From the beginning the XIV Winter Olympics were Sarajevo's show, and it appears history will remember them that way. Most of what happened on snow and ice took a back seat to one overriding fact: Sarajevo did it. With almost no previous background in hosting winter sports - nor even the facilities needed to do so until recently - Sarajevo brought the world to its mountainous doorstep and managed to stage a successful Olympics - and the largest of its kind with 1,590 athletes representing a record 49 nations.
This isn't to say there weren't moments of athletic brilliance, because there were. The most memorable of these came in, of all things, ice dancing, where British virtuosos Jayne Torvill and Christopher Dean pushed out the barriers of their event with a flock of perfect scores. And with their scintillating interpretation of Ravel's ''Bolero,'' they placed their names alongside those of Jean-Claude Killy, Eric Heiden, and Sonja Henie in the pantheon of all-time Olympic greats.
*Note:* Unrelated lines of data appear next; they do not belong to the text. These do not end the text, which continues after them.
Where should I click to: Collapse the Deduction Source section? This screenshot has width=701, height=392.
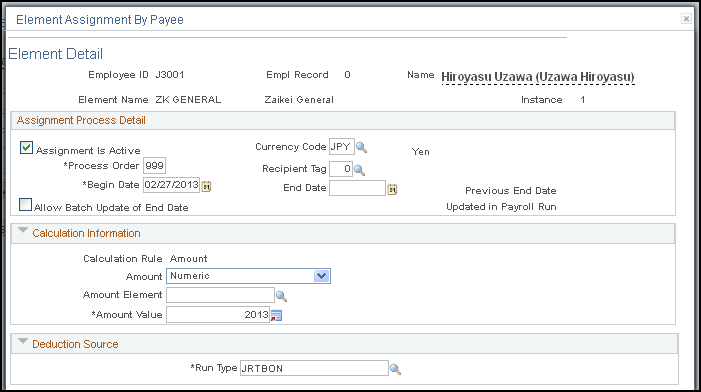pos(23,341)
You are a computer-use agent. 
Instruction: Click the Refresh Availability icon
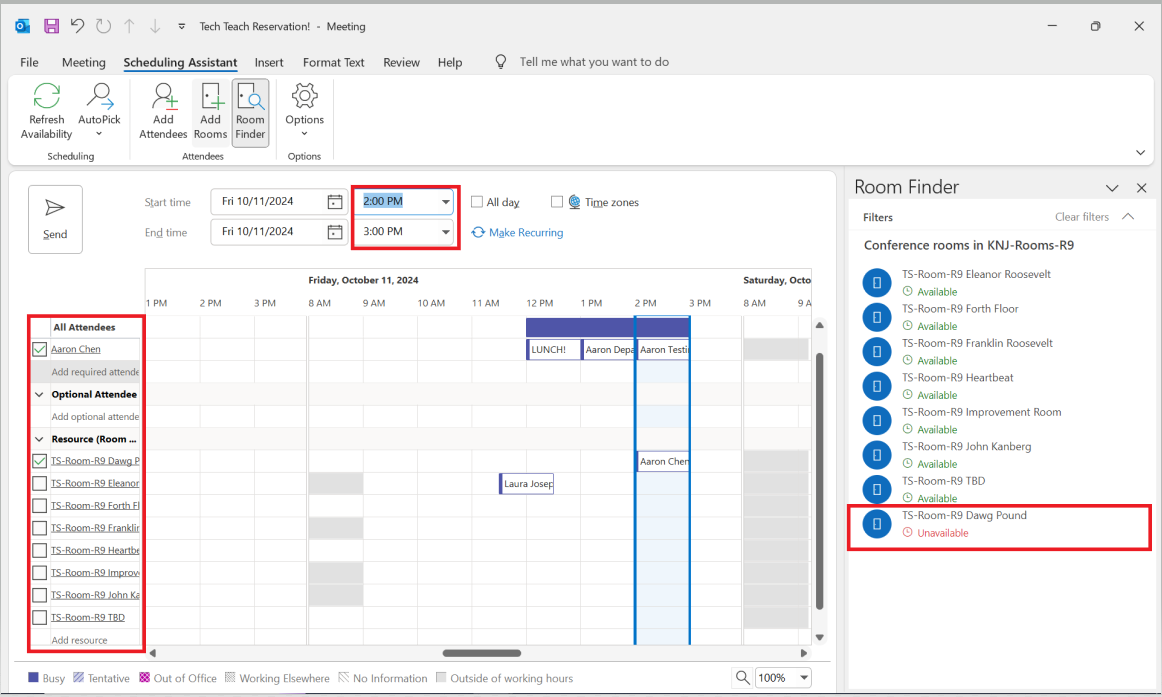pos(46,97)
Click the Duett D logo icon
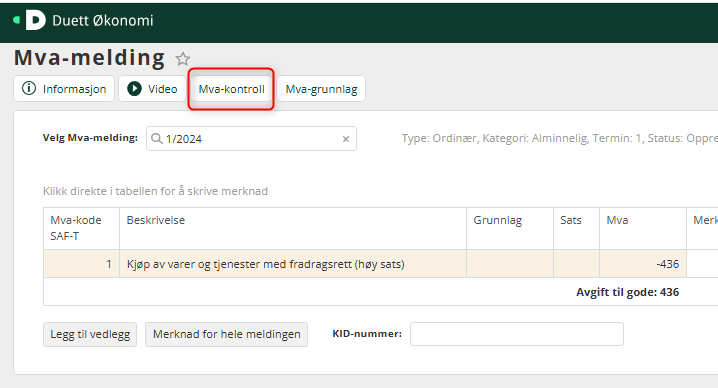The image size is (718, 388). pos(36,20)
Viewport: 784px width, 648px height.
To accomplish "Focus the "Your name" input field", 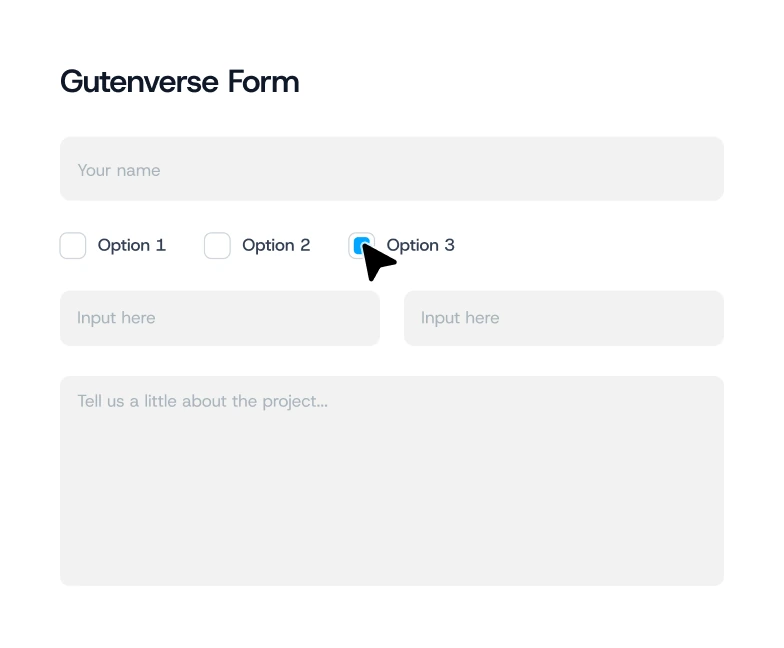I will coord(391,169).
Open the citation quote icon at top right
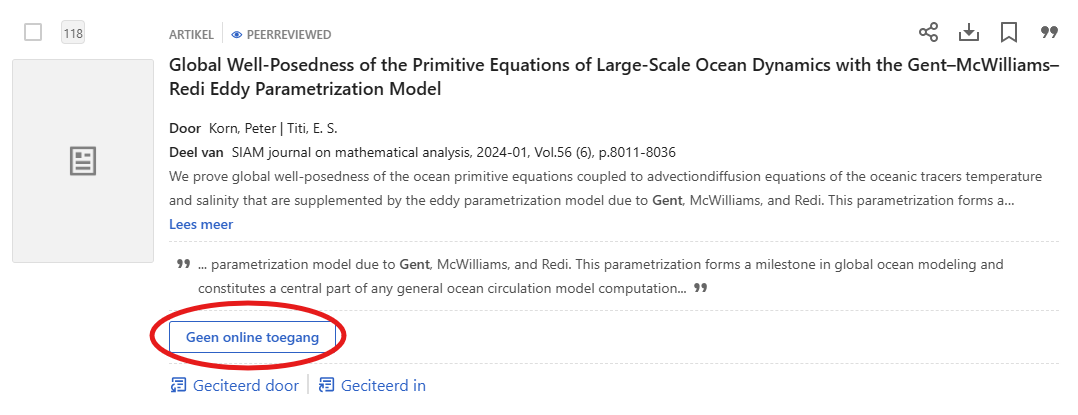The width and height of the screenshot is (1078, 415). (x=1049, y=33)
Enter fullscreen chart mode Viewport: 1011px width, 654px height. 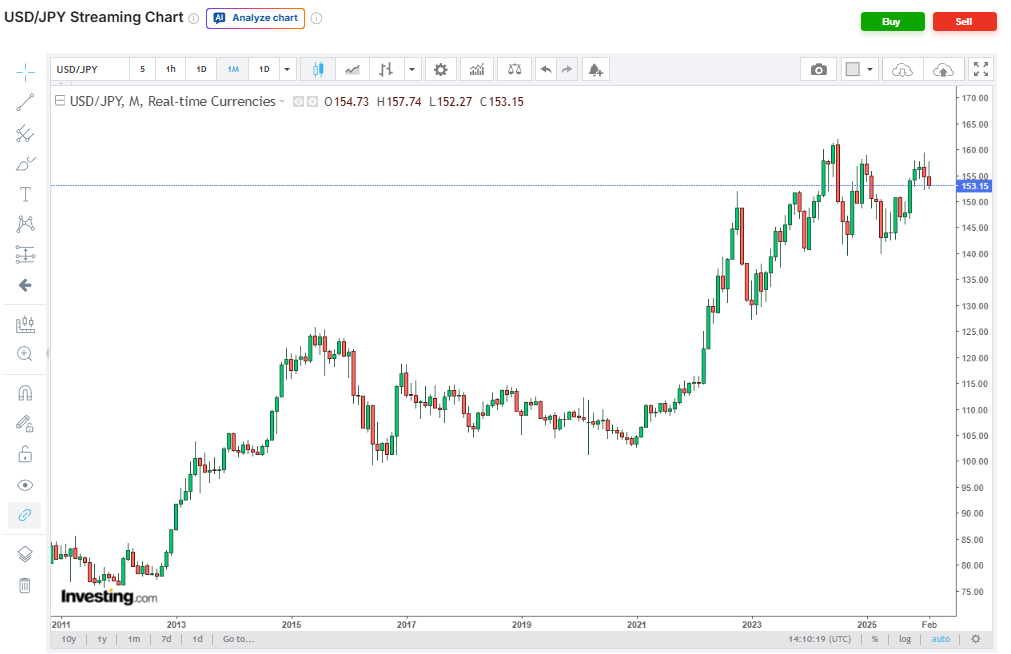coord(981,69)
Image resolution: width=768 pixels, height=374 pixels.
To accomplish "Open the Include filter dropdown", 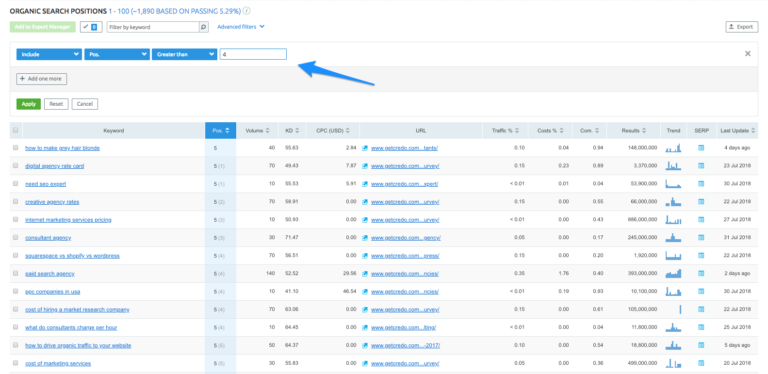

The most highly decorated individual athletes were Finnish cross-country skier Marja-Liisa Hamalainen, who collected three individual gold medals plus a relay bronze, and East German speed skater Karin Enke, who took home two golds and two silvers.
In Alpine skiing, a sport heretofore dominated by Europeans, the United States came out well on top with three gold medals and two silvers. Debbie Armstrong and Christin Cooper finished 1-2 in the women's giant slalom, Bill Johnson won the men's downhill, then on the final day twin brothers Phil and Steve Mahre captured the gold and silver respectively in the men's slalom to complete by far the best-ever American showing in this traditional glamour sport of the Games.